彼は此方を見ず、どこか遠くへ目を向けていた。意識を飛ばしているようで、彼はきちんと耳を傾けてくれている。つまり静かに先を促しているのだ。
その配慮に甘えてだろう。ピーターは静かに口を開いた。
「お前の大切な人が死んだ」
「ああ」
「俺のせいだ」
ピーターは静かに首を振りながら俯いた。
ピーターの目の前の景色は、数週ほど前へとさかのぼる。
よく晴れた日だった。穏やかな日差しが似つかわしいその日、友人が教鞭をとっている大学でテロが起きた。
犯人の動機は未だに不明だが、銃撃によるそれでたちまち多くの命が危機に晒された。友人もその一人だった。

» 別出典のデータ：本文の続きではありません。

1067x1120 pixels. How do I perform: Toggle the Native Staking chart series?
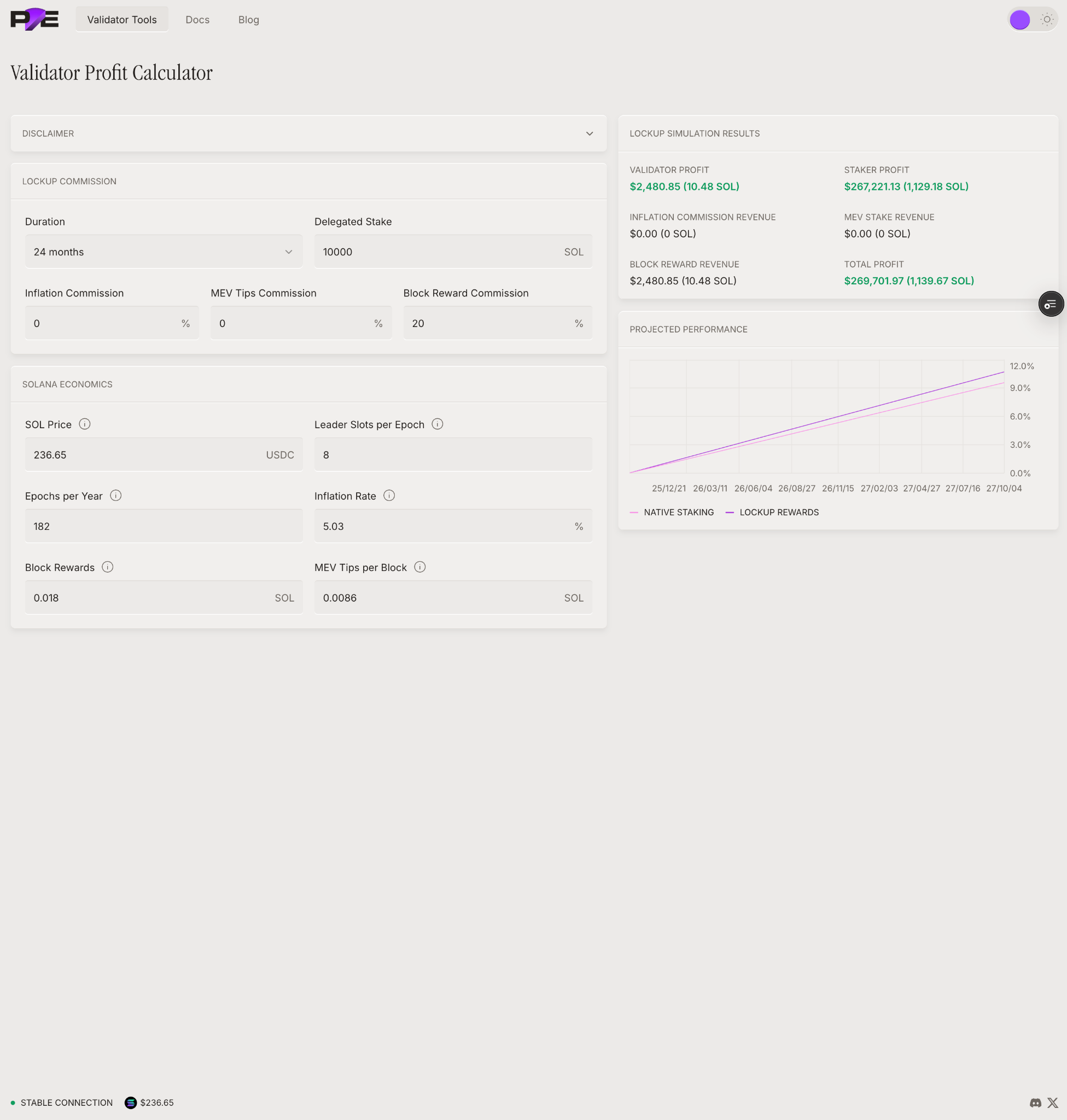click(x=672, y=512)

報せを受けたピーターは急いで大学に駆けつけ、周りの静止も聞かずに飛び込んだ。青春時代を共にした、かの旧友がまだその中にいると聞いたのだ。
玄関の地図で瞬時に構造を把握し、彼の研究室を見つけ出してピーターはそこへ走った。確証はないが彼ならまだそこにいると直感できた。ガラスの破片の廊下を抜けて、弾痕残る壁を横目に、ピーターは風をきってキャンパスを駆け抜けた。

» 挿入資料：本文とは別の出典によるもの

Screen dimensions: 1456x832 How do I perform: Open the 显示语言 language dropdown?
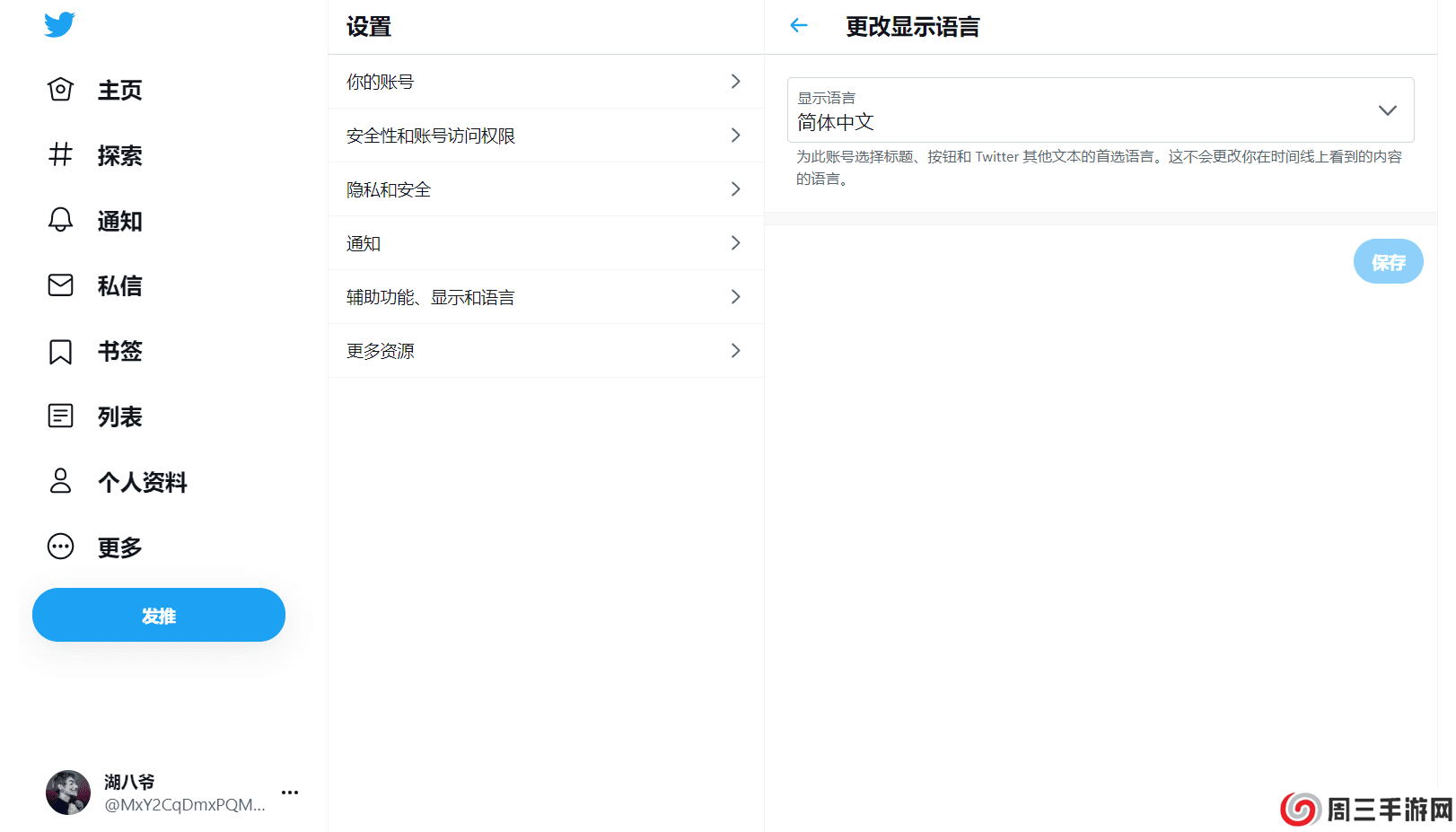pyautogui.click(x=1387, y=109)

そしてかけ上がった4階、ちょうど階段正面の研究室に、武装した黒マスクが2人ほど立っていた。
銃を突き付けたその隙間から、生徒2、3人と共に、彼はいた。
「テメーらここにぁ手ぇ出さねぇって約束じゃなかったか!!」
ピーターはすぐさま銃を抜くと大学生らを囲むテロリストたちにヘッドショットをかましてやった。

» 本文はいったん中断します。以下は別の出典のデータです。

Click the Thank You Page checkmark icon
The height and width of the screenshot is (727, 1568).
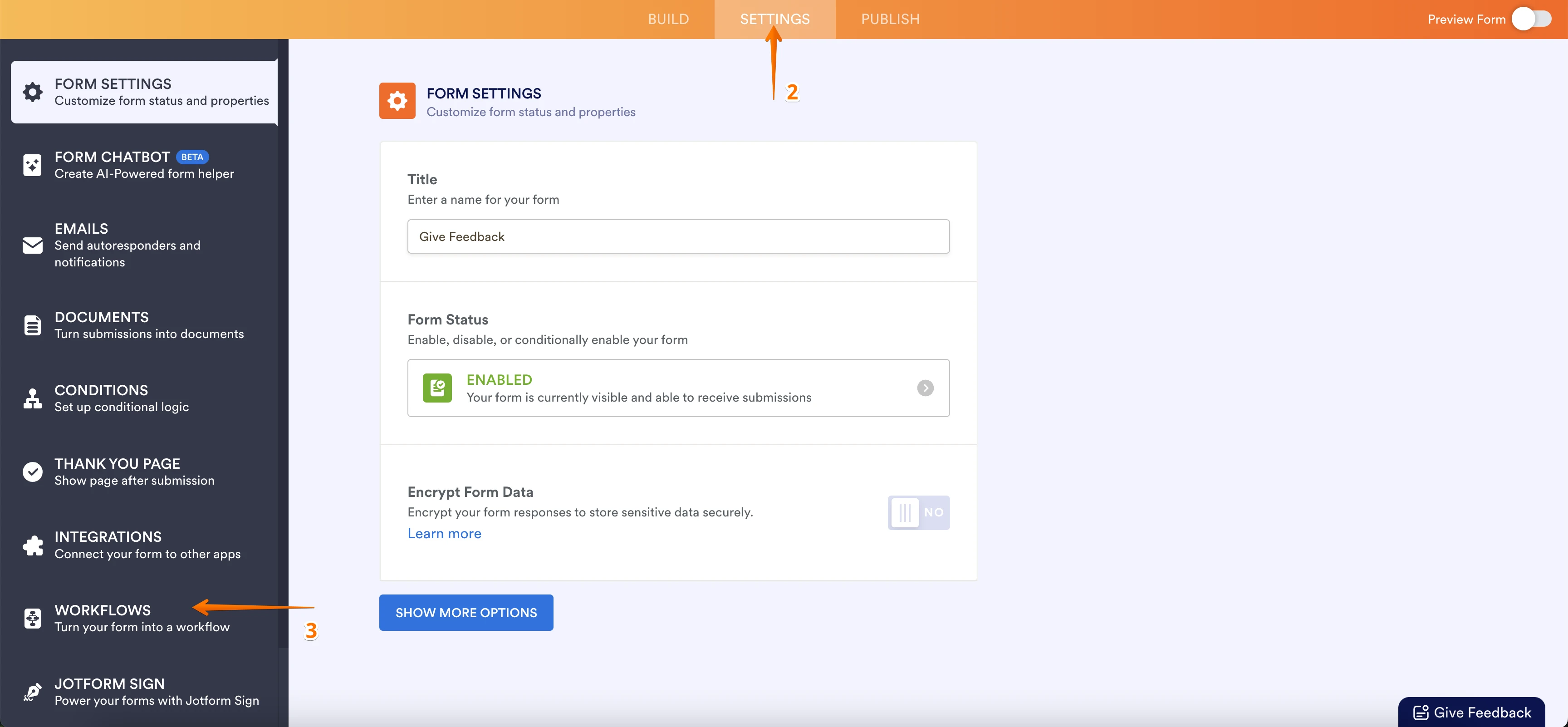32,471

相討ちでピーターも肩を撃ち抜かれたが、室内の敵は全て倒れた。目深に被った帽子から覗く口元が歪むのを、旧友は心配そうに見つめていた。
「ど、どなたですか……?」
「早く来い、銃声で増援が来るぞ、もたつくな!!」
助けだと分かったのか、生徒たちを先へと促し旧友は素早く研究室を抜けた。10年ぶりのせいかまだピーター本人だと気付いていないらしかったが、むしろピーターには好都合だった。今この瞬間に再会を喜ばれては特攻隊を待った意味がない。
ピーターは銃を構えながら、屋上に出られる窓まで走る。外にさえ出られればこちらのものだ、あとは緊急梯子でも使えれば警察の保護下に入るだろう。
先を促し、次々と生徒が屋上に出る中旧友は足を止めた。
「待ってください、まだ第一講義室に生徒たちが……!」
「それは特攻隊に任せりゃいい、お前は自分の身を守れ、マイケル」
うっかり口を滑らせたピーターに、旧友は不思議そうに見つめた後ハッと茶眼を見開いた。
「もしかしてその声、君……!」
いいから早く出ろ、と言いかけた矢先。対角の窓越しの廊下に、ピーターたちに向けられる銃口が見えた。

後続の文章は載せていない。